Manually Assisted Failover
As mentioned above, automatic failover may not be feasible in all situations, and there are other scenarios where administrators may want to retain some manual control. One common reason to opt for manual failover is when an institution hosts its own DR equipment. If you have built a hot DR site with equipment and connectivity mirroring your production environment, the last thing you want to do is automatically fail all operations to DR equipment based on a temporary glitch in one of your telco circuits. While this may sound harmless enough, it creates a situation where you are working with live data on two different systems and likely ending up with a messy data merge, lost files and end-user frustration.
When adding data and server resources into the mix, administrators might prefer to tightly control when to “flip the switch” to cut over to DR resources and adjust communication routes. This option may be more desirable for savvy administrators overseeing complex networks, but the additional control often comes at the expense of failover/failback speed.
A Backup is Not a True Backup until it is Tested
Having a plan in place is a nice first step to build your redundancy and communications resilience, but the smallest of overlooked details can quickly derail your efforts. You wouldn’t trust your critical data backups without periodically testing restore capabilities, so why wouldn’t you test your communications backups?

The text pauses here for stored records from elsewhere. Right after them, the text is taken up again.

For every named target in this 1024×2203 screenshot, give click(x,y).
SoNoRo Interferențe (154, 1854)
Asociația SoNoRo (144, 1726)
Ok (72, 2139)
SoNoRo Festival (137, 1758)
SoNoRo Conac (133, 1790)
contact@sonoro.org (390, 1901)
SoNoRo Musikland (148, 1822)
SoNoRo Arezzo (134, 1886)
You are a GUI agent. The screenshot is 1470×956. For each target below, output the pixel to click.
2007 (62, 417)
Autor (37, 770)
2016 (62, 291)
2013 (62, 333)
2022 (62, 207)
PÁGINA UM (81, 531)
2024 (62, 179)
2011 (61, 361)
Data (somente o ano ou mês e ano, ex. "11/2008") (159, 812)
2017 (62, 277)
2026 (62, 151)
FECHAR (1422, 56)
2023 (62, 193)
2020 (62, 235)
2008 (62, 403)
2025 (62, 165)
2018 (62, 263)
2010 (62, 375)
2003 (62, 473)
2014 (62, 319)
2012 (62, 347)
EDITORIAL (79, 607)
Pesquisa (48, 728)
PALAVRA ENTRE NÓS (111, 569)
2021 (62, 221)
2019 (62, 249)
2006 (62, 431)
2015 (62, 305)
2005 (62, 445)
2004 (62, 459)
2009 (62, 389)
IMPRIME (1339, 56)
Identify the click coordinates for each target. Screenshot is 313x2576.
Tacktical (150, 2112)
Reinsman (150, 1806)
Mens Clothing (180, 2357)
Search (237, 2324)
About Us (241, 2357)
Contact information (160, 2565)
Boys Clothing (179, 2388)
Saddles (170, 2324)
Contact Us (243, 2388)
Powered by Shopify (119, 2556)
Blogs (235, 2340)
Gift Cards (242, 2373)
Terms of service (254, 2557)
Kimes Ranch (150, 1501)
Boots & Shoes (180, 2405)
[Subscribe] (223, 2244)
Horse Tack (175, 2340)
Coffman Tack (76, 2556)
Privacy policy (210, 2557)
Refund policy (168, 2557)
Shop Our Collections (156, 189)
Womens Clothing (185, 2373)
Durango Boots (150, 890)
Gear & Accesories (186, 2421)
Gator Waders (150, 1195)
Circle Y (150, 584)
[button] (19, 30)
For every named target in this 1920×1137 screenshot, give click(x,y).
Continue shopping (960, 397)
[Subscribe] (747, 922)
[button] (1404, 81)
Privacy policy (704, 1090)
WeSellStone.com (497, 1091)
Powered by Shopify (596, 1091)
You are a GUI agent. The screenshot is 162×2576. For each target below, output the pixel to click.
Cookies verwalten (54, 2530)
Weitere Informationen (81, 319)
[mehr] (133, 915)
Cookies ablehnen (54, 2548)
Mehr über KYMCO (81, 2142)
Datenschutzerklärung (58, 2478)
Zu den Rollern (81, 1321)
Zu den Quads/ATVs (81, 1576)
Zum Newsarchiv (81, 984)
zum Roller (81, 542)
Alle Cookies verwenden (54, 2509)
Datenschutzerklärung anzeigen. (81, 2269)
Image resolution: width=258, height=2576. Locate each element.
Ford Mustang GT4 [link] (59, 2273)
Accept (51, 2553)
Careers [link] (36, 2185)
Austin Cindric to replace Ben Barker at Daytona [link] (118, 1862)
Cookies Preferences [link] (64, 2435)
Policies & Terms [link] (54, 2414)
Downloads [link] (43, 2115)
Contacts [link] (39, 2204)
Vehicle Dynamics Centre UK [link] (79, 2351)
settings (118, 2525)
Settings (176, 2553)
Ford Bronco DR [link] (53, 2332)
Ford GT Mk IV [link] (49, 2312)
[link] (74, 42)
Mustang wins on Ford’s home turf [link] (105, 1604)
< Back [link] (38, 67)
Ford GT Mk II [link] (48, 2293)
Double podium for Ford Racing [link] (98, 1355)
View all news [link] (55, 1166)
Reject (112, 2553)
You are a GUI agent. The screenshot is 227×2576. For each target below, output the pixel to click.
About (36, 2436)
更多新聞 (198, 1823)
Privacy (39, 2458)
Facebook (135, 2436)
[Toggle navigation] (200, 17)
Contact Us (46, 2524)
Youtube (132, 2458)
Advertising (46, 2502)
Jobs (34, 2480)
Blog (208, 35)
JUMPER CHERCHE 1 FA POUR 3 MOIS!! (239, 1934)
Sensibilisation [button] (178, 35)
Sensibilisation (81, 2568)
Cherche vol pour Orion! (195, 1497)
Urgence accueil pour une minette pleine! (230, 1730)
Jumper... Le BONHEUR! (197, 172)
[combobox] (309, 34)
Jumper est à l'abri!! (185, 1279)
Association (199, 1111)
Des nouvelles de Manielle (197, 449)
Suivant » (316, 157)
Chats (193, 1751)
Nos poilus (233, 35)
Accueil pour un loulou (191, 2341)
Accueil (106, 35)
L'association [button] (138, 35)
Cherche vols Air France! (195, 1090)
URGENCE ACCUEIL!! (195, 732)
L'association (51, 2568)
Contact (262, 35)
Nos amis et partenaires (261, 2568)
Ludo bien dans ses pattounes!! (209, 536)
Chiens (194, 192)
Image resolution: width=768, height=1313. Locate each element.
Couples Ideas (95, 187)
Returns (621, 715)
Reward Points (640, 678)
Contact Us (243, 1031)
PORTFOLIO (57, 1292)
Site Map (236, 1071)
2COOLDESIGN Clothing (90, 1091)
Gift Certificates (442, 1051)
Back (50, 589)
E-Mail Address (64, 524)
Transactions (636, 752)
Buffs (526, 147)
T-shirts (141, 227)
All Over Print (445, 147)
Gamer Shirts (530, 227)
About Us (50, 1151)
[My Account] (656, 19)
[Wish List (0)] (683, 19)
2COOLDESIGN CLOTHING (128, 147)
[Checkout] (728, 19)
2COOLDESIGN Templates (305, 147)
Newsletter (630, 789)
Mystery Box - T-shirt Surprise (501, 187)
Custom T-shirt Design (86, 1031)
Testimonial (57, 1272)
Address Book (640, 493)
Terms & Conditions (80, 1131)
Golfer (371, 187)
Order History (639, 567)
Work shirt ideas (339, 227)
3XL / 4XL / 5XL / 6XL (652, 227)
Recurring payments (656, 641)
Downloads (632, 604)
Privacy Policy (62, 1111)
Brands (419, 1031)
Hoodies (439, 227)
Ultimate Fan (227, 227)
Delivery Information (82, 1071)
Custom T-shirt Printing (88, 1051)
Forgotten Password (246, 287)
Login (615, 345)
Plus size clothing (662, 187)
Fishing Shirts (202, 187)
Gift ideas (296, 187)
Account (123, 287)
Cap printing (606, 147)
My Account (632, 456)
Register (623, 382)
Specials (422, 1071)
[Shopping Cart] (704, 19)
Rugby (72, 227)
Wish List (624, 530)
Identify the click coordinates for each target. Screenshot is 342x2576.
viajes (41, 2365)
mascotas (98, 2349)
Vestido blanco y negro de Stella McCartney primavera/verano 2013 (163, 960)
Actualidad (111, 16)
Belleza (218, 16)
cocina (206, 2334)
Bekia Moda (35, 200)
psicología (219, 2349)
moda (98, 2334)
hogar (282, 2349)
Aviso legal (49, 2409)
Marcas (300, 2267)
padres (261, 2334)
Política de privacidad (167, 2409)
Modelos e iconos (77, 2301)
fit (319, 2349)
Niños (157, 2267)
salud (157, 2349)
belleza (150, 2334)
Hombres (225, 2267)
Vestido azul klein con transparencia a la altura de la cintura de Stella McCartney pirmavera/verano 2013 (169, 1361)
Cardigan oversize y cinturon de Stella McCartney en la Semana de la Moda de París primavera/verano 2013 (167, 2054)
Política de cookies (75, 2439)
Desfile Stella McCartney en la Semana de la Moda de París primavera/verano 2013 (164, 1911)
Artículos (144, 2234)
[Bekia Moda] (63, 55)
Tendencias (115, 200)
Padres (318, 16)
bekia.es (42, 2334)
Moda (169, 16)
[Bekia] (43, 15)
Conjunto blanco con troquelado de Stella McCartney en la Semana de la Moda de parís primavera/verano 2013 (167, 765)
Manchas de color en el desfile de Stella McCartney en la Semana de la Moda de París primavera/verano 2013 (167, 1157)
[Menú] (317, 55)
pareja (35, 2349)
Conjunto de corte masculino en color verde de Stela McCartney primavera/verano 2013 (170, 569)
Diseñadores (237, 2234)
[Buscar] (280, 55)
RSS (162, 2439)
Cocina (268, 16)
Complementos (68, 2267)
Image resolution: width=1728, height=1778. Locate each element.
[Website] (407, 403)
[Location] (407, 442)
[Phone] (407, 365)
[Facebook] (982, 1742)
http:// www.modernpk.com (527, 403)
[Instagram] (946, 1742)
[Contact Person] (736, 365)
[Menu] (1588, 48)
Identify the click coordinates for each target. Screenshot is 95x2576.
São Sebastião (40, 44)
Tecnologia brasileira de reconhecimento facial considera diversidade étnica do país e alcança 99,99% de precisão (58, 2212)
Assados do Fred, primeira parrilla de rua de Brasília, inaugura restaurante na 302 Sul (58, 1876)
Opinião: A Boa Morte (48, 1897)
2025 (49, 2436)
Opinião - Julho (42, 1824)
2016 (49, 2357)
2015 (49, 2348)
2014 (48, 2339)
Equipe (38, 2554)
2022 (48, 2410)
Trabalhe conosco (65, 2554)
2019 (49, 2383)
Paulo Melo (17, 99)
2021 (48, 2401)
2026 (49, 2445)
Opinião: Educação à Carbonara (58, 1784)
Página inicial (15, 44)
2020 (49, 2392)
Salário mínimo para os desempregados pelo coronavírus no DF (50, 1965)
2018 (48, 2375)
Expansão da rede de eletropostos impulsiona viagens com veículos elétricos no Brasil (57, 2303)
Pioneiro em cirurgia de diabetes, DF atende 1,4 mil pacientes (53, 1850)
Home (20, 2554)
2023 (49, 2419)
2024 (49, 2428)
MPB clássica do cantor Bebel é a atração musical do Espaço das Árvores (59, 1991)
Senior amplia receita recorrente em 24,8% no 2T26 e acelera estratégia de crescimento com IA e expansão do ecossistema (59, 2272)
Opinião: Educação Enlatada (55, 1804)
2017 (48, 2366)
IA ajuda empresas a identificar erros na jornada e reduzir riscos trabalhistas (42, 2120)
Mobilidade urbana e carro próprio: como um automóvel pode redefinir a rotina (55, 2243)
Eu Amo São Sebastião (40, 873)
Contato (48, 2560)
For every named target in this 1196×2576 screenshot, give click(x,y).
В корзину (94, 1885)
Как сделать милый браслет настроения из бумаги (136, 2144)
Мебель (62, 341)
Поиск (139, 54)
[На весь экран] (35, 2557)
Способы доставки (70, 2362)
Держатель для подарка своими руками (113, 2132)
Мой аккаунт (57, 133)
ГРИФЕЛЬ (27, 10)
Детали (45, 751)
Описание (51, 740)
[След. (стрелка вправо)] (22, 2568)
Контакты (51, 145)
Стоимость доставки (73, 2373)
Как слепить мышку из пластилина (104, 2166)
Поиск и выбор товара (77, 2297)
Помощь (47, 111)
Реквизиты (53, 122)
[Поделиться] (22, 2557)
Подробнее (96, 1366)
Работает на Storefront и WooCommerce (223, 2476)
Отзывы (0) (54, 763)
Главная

Test your communications failover plans (at least) once a year to verify your WAN resiliency works as intended. Be sure to thoroughly document not only what went right with your test, but also what went wrong or what adjustments were necessary. This documentation allows you to learn from mistakes and address any gaps in your plans. Auditors and examiners will also want to review this testing documentation, so you should aim for incremental improvements from year to year and test to test.
Financial institutions may overlook another important backup need by neglecting to back up the configurations for routers and smart switches. Routing configurations can balloon in complexity over time as automatic failover is added and routing is optimized, and you do not want to lose all of the hard work that went into building those configurations due to failed hardware. Be sure to back up the router or switch configurations after configuration changes to ensure the fastest recovery from failed equipment. If you are uncomfortable managing these backups on your own, there are services available to monitor networking equipment that also automatically copy down device configurations on a regular schedule.
Finding and configuring the right mix of technologies to keep your financial institution running can be a daunting task. If you would like some help figuring out how to navigate the different circuit and failover options available, then consider enlisting the help of technology experts. The right technology partner should be familiar with the unique needs of financial institutions to help you stay technically afloat without running afoul of regulatory requirements.